…the book
By Ozah Mike Ozah
Emeka Nwosu’s new book, Nigeria and the Crisis of the Nation Station – Agenda for National Consensus, could not have come at a better time.
Apparently a catalogue analysis of major issues and challenges besetting the Nigeria nation, the book should serve as a valuable reference material to those calling for Sovereign National Conference and to students, scholars and interested minds in political science and political philosophy.
The book’s cover design of black and flaming red and yellow seem to capture the darkness, insecurity and the clear and present or imminent danger which the issues discussed pose to a nation that has remained on the political, social and economic precipice for too long.
The author’s informed commentaries on various aspects of the Nigeria state and society are food for thought for citizens and nationalists with genuine concern for the survival and sustenance of the Nigeria dream. It is a clarion call for positive renaissance for a better and humane society where governance will be for the good of the governed.
The book touches on such important themes in national discourse as politics and leadership, democracy, rule of law, human rights, the national question, the economy, religion, media, ethnicity, corruption, terrorism and national security, the education system, decaying society, infrastructure, values and the environment; issues that have consistently agitated the Nigerian polity often with dire consequences.

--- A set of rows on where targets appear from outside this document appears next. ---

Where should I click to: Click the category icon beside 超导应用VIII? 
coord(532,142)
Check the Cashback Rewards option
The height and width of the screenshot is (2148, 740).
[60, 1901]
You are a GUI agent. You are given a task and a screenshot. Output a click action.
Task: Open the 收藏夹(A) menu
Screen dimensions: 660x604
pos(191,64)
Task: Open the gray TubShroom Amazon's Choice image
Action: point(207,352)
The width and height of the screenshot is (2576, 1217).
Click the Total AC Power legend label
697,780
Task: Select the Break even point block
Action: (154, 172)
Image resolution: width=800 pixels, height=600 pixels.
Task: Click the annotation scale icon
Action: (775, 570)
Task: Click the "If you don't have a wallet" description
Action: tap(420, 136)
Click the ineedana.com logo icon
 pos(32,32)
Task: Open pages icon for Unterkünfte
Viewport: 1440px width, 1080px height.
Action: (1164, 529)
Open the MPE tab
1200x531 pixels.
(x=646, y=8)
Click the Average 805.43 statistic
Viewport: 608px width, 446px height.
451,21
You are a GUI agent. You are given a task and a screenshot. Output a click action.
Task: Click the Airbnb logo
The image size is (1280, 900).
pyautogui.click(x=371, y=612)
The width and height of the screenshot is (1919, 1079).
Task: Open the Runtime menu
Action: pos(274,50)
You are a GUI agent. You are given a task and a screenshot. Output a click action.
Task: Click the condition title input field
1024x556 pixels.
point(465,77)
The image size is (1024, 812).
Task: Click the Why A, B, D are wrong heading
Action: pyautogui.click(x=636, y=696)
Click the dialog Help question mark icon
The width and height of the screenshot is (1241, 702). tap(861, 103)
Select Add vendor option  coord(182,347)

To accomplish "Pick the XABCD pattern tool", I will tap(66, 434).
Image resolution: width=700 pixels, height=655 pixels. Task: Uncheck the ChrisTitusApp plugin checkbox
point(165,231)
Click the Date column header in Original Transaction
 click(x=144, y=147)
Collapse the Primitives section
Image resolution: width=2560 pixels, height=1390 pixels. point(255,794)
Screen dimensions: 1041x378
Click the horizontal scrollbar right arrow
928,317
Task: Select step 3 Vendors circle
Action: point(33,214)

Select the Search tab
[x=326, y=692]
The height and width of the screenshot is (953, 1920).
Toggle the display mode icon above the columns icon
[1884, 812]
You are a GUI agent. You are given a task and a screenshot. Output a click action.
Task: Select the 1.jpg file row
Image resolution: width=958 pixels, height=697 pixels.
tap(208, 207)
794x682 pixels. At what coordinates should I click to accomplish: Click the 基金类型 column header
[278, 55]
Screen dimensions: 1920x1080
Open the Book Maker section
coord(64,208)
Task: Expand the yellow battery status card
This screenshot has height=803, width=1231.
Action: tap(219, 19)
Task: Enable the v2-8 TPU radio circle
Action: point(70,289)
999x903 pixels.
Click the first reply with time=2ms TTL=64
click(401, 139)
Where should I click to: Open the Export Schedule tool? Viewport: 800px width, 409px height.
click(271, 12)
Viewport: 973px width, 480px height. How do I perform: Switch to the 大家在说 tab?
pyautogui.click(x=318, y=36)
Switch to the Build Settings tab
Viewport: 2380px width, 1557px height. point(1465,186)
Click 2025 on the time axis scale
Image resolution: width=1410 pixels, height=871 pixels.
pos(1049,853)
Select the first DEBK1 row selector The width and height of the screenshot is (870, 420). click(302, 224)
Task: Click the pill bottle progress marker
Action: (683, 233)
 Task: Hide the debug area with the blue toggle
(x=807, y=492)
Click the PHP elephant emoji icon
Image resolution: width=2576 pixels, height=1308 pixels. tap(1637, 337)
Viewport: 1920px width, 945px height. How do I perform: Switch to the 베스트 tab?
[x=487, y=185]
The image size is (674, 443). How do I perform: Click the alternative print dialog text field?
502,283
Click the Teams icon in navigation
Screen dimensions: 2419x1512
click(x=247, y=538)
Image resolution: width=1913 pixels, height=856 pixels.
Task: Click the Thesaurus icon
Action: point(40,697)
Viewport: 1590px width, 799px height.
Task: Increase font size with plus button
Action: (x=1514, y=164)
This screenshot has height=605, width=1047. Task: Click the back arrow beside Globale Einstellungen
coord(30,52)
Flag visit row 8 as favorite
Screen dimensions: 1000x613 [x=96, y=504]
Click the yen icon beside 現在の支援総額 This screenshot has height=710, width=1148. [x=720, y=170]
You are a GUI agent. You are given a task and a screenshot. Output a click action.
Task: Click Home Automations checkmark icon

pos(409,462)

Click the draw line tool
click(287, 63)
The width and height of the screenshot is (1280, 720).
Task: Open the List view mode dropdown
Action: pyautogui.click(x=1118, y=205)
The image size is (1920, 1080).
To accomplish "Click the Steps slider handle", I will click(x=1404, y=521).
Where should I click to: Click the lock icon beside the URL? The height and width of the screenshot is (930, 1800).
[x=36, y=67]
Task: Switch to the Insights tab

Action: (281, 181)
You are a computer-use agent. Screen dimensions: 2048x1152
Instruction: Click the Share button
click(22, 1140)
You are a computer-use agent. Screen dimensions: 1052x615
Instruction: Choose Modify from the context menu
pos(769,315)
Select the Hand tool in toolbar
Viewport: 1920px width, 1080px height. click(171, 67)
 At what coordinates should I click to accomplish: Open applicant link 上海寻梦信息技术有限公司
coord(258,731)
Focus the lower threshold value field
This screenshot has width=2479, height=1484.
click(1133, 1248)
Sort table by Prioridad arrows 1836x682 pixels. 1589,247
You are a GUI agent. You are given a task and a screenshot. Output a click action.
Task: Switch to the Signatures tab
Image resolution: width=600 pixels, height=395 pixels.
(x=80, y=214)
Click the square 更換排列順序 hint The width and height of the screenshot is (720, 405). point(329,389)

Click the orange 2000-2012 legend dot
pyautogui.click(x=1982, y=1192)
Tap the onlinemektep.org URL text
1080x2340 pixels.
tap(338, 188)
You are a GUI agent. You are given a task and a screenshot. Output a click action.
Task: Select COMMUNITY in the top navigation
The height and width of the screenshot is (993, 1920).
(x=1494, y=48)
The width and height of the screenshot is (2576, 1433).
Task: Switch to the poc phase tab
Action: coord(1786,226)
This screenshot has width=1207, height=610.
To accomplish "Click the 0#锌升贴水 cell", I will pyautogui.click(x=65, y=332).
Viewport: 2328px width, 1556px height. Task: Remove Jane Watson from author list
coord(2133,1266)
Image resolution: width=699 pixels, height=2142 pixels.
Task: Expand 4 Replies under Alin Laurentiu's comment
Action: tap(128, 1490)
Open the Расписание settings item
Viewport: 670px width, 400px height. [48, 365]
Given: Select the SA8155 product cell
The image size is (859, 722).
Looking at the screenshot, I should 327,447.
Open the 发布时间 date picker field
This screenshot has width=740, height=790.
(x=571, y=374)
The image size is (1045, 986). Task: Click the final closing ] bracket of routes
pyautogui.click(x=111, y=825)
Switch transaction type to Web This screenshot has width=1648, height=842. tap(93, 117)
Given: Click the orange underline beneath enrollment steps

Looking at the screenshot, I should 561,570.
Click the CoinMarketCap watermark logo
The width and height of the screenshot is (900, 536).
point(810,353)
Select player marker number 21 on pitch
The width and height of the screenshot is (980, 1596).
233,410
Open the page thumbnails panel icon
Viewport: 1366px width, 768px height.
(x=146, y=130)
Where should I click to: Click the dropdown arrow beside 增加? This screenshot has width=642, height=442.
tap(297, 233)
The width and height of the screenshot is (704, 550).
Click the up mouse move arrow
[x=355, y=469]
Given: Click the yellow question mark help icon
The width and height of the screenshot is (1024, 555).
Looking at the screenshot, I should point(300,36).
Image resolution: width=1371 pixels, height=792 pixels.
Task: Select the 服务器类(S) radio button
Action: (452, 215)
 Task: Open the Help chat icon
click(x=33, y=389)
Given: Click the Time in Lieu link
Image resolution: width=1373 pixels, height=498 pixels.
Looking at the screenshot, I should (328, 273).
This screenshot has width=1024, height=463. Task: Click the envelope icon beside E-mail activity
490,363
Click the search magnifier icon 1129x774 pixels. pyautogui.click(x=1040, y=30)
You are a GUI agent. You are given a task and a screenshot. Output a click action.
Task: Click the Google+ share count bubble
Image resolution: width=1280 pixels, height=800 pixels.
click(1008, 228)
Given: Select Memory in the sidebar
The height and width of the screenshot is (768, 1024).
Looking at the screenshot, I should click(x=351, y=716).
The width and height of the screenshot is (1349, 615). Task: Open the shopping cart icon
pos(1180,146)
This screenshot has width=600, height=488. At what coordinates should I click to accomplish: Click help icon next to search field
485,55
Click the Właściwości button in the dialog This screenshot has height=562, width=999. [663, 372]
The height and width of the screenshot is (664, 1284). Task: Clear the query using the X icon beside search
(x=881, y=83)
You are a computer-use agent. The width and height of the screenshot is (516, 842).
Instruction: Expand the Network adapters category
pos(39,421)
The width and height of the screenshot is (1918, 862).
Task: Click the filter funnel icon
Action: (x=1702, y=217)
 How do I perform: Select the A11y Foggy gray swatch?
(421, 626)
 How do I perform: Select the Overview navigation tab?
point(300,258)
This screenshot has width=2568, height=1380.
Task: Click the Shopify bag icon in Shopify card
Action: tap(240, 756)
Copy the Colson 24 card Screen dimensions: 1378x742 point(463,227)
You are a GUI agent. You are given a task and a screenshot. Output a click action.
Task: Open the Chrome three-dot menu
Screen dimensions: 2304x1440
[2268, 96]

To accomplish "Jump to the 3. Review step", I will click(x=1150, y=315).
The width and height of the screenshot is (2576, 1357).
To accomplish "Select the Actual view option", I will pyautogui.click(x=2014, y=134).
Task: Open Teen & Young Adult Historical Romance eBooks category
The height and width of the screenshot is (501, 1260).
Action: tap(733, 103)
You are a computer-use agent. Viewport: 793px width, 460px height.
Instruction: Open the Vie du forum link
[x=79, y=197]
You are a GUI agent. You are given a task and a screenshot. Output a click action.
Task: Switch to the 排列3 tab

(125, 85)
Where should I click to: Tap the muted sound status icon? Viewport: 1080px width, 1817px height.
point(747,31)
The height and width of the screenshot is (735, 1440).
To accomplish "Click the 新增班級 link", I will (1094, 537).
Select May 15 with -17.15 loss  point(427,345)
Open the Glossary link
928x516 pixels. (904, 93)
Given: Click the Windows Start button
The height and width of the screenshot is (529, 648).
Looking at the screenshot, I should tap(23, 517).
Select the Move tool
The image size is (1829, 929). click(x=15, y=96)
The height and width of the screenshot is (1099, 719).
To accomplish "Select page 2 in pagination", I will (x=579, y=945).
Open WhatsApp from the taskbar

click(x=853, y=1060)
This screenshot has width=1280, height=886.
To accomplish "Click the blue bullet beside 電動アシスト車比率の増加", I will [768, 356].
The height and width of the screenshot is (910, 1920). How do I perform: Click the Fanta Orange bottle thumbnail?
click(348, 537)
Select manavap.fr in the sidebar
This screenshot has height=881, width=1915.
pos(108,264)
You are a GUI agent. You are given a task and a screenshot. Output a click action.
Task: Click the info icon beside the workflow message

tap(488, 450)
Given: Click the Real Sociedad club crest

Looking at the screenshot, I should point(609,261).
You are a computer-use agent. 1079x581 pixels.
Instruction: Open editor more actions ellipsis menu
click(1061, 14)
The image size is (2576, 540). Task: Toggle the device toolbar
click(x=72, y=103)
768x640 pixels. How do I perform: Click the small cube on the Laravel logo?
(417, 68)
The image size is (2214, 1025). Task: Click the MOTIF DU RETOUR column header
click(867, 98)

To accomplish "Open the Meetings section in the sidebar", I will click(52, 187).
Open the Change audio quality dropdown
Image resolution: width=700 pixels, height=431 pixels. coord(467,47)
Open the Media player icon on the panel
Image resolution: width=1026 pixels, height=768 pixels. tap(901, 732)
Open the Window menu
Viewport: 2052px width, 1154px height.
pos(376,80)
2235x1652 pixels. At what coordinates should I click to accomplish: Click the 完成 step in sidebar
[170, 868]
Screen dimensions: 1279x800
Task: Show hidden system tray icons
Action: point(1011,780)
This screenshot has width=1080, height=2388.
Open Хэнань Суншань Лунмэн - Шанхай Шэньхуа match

The Jos crisis (chapters 11, 12 & 46) for instance, which has exploded into Boko Haram terrorism, has held the nation spell bound for two long now, reminiscing in the older generation the pogrom of the mid 1966. It is only hoped that it will not shove the nation over this precarious precipice and spill into civic disorder.
The author’s style of writing in free flowing prose and his in-depth, lucid and logical analysis commends the book to readers. It is noted however that, like many modern day writers, the computer has tended to influence the author’s spellings thus rendering many words in American English instead of British.
“Thus, calibre becomes caliber and centre, center etc. The author also fell for the current trend in Nigerian journalism of referring to published works as “carried”, instead of “published.” I think the trend is un-English.
Journalists have a duty to write in good English because often their works mould young minds. So, even though it is said that journalists write history in a hurry, they cannot afford to hurriedly present the language in which they write.
Emeka Nwosu’s Nigeria and Crisis of the Nation State is a book for all seasons for politicians, political science and philosophy students, journalists and all Nigerian patriots with a genuine concern for a re-branded Nigeria.